TradingView is the most widely used charting and technical analysis platform among retail and professional traders, with millions of active users who build and monitor trading strategies using Pine Script indicators and strategies. While TradingView is primarily a charting and analysis tool rather than an execution platform, it provides several integration points that connect its analytical capabilities to external trading systems — primarily through its webhook alert system and Pine Script strategy output, which allow TradingView-generated signals to trigger actions in external applications.

TradingView integration in the context of custom trading system development means one of several things. Receiving TradingView webhook alerts in an external system and acting on them — the webhook receiver that accepts a TradingView alert, parses the signal data from the alert message body, and triggers order placement or another action in the connected trading system. Using TradingView's webhook system as the signal delivery mechanism for Pine Script strategies and indicators that generate buy and sell signals. Embedding TradingView's charting library in custom web applications for professional-grade charting. And using TradingView's data through its Broker API for platforms that want to offer integrated charting and execution within TradingView's own interface.

What TradingView does not provide is a programmatic API for reading chart data, streaming prices from TradingView's data feeds, or placing orders through TradingView programmatically from external code. TradingView is not a data vendor that external systems query — it is a platform that external systems receive signals from through webhooks, or that traders interact with through its web interface. Integrations that need programmatic price data should use exchange APIs or dedicated market data providers rather than TradingView.

We build TradingView webhook integrations for traders and trading firms that use TradingView for signal generation and need to connect those signals to automated execution systems, risk monitors, and operational tools.


What TradingView Integration Covers

TradingView webhook alert system. The primary integration mechanism — TradingView alerts with webhook delivery.

Alert creation: TradingView alerts are created on charts, indicators, or Pine Script strategies through the TradingView web interface.
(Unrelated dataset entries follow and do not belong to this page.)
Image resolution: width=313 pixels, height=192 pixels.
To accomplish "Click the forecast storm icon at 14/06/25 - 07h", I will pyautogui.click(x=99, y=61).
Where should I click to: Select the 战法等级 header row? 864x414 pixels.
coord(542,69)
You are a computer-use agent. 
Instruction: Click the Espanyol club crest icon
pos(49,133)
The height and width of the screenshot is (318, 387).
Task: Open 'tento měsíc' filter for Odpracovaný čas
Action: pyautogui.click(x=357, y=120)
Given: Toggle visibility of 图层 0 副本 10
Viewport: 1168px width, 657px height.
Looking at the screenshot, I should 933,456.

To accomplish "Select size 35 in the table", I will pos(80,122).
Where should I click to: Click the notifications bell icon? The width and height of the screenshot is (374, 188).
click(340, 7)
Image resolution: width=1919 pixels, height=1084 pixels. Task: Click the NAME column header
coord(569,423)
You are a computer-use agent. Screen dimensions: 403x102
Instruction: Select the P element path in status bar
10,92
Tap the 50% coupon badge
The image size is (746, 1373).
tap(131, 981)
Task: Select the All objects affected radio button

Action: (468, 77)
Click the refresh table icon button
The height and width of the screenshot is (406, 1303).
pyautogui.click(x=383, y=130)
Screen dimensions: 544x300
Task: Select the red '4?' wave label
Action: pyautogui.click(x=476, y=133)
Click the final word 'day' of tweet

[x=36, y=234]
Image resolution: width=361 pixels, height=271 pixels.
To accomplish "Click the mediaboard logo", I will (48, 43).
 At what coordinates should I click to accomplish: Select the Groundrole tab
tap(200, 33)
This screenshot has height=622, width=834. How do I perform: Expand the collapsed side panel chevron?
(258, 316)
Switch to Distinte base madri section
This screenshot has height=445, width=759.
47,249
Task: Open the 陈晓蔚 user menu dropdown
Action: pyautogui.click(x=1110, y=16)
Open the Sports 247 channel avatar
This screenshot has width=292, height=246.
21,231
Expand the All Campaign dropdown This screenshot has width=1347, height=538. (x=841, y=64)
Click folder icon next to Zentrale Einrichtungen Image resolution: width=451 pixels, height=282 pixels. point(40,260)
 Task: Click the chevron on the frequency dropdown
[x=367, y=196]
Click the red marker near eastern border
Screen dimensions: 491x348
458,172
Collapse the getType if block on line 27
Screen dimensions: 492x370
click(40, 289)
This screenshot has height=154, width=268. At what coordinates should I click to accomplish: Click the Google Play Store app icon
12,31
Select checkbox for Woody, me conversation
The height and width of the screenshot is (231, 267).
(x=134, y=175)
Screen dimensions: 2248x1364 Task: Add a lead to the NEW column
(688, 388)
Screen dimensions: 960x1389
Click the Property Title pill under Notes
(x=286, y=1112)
The alert condition — price crossing a level, an indicator value exceeding a threshold, a Pine Script alertcondition() or strategy.entry()/strategy.exit() event — defines when the alert fires. The alert configuration includes the message body that TradingView sends in the webhook payload when the alert triggers.

Webhook URL configuration: the TradingView alert's Notifications settings include a Webhook URL field — the external endpoint that TradingView sends an HTTP POST to when the alert fires. TradingView requires a publicly accessible HTTPS URL. The webhook URL that points to the custom receiver built to process the alert.

Alert message body: the message body field in the TradingView alert configuration is the JSON payload that TradingView sends in the webhook request body. The alert message is a free-form text field — the trader or developer writes the message body to include the signal information the receiver needs. TradingView provides dynamic placeholder variables that resolve at alert time: {{ticker}} for the symbol, {{exchange}} for the exchange, {{close}} for the bar close price, {{volume}} for volume, {{time}} for the alert time, {{timenow}} for the current time. The message body written as JSON using these placeholders: {"symbol": "{{ticker}}", "action": "buy", "price": {{close}}, "time": "{{timenow}}"}.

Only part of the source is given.